• _TASK TO CARRY OUT_:
Every line in the records below with the string "badge" needs to be copied out.

Top of EXTRACTED INFORMATION

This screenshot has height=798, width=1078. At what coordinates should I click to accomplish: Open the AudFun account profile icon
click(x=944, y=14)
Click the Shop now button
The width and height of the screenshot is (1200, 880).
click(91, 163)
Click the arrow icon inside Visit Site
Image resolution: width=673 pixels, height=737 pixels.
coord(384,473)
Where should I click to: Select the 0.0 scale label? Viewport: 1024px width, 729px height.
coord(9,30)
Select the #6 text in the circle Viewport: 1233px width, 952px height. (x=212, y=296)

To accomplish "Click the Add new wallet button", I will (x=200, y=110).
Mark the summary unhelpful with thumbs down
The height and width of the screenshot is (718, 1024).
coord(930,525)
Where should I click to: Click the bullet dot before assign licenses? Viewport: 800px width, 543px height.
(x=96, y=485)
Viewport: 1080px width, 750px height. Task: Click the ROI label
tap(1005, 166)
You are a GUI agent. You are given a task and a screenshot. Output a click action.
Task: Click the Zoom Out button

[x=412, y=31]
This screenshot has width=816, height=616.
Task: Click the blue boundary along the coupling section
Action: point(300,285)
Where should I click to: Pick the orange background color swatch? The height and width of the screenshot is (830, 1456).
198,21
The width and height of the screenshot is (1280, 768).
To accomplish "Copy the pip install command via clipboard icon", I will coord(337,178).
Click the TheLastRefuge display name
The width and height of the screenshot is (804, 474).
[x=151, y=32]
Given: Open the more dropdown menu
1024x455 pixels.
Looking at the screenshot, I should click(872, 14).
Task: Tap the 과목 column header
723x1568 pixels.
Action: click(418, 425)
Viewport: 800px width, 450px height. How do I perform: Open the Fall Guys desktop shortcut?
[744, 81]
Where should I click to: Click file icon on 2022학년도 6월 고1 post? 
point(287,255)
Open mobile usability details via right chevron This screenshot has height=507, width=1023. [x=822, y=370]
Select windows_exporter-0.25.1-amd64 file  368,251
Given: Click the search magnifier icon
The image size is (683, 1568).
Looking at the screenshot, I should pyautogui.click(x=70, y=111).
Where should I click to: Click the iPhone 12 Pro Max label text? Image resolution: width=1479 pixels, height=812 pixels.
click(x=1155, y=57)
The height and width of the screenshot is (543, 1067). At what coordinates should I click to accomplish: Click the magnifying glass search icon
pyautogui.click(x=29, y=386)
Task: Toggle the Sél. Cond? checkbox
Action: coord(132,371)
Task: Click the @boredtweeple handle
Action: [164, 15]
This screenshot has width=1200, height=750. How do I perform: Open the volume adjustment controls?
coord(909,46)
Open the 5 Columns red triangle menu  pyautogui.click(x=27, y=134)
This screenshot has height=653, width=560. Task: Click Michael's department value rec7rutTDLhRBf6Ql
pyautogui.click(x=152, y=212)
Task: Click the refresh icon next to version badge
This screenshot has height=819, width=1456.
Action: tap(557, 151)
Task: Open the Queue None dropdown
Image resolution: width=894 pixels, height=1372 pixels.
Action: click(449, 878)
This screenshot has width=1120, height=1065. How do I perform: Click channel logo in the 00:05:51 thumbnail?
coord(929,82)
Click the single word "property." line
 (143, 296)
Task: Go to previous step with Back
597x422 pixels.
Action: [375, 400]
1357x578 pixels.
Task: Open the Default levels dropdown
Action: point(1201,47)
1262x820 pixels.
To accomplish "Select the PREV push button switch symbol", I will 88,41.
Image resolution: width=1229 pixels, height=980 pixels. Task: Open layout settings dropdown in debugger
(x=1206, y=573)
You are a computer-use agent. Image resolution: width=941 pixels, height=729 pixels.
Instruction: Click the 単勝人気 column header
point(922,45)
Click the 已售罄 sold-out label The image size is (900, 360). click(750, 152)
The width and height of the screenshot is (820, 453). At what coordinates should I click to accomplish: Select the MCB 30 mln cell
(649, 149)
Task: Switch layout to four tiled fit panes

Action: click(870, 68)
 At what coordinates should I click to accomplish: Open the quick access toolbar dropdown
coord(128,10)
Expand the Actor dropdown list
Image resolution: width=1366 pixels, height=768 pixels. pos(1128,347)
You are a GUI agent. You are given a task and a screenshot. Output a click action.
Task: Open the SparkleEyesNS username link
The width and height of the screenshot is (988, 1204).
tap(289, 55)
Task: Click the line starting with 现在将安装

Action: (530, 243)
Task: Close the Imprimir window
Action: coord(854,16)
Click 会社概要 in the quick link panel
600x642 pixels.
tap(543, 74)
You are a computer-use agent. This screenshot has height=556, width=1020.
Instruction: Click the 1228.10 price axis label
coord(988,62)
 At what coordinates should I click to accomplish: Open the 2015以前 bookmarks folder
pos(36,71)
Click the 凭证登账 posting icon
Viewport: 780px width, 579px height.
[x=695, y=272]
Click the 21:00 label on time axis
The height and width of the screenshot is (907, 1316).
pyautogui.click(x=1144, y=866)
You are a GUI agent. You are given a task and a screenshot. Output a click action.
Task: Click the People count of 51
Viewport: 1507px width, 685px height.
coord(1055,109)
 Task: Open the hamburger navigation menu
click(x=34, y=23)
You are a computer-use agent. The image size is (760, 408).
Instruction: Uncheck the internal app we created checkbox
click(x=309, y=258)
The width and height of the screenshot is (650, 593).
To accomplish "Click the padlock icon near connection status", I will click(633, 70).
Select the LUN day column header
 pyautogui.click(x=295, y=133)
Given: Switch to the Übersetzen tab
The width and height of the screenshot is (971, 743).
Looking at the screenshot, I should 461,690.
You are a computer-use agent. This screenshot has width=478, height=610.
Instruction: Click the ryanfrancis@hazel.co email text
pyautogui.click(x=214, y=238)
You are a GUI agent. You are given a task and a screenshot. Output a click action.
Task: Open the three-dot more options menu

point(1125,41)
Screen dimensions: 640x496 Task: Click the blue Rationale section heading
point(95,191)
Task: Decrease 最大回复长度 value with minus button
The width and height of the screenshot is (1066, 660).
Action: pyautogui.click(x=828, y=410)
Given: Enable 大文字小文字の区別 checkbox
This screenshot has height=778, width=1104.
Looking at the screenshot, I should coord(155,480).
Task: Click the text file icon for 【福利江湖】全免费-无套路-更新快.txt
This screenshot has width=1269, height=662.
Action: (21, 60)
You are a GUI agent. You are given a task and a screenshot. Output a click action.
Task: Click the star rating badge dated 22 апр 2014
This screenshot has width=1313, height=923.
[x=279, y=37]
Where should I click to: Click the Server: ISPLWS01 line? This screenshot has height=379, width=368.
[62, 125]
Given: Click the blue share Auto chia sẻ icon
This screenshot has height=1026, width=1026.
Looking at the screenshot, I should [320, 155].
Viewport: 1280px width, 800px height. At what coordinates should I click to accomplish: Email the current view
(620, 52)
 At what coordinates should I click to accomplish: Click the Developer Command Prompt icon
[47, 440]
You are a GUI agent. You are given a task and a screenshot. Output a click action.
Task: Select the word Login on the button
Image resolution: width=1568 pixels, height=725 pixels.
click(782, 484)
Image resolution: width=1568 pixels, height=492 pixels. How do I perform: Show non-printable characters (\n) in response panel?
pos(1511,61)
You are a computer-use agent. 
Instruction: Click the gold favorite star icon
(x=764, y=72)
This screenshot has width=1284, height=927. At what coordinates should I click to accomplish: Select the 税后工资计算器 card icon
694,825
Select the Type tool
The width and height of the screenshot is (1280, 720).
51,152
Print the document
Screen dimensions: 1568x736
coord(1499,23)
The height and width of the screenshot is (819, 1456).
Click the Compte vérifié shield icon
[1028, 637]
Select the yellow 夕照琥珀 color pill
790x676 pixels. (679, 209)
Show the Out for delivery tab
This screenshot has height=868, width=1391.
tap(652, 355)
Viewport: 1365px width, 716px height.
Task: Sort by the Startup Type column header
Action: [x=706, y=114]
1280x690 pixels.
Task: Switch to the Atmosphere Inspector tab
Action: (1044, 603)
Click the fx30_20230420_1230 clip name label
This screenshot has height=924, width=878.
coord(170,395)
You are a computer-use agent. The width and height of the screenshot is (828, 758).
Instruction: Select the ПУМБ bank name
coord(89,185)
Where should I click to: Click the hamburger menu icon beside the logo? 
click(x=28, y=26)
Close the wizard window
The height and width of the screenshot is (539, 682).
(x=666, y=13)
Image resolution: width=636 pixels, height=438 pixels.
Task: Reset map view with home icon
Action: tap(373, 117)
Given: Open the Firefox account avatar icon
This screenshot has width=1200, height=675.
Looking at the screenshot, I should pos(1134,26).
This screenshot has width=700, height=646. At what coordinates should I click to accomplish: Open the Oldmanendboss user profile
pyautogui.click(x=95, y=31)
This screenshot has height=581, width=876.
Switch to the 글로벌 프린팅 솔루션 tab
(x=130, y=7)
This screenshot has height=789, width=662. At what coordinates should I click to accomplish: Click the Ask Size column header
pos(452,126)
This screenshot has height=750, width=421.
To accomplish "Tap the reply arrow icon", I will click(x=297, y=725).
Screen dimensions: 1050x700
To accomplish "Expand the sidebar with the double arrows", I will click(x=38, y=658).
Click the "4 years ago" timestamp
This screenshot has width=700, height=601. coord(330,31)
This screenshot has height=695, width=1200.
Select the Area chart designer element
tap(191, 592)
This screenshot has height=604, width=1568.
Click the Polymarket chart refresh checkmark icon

Bottom of EXTRACTED INFORMATION

• _OUTPUT BELOW_:
Task: Click the refresh icon next to version badge
Task: Click the star rating badge dated 22 апр 2014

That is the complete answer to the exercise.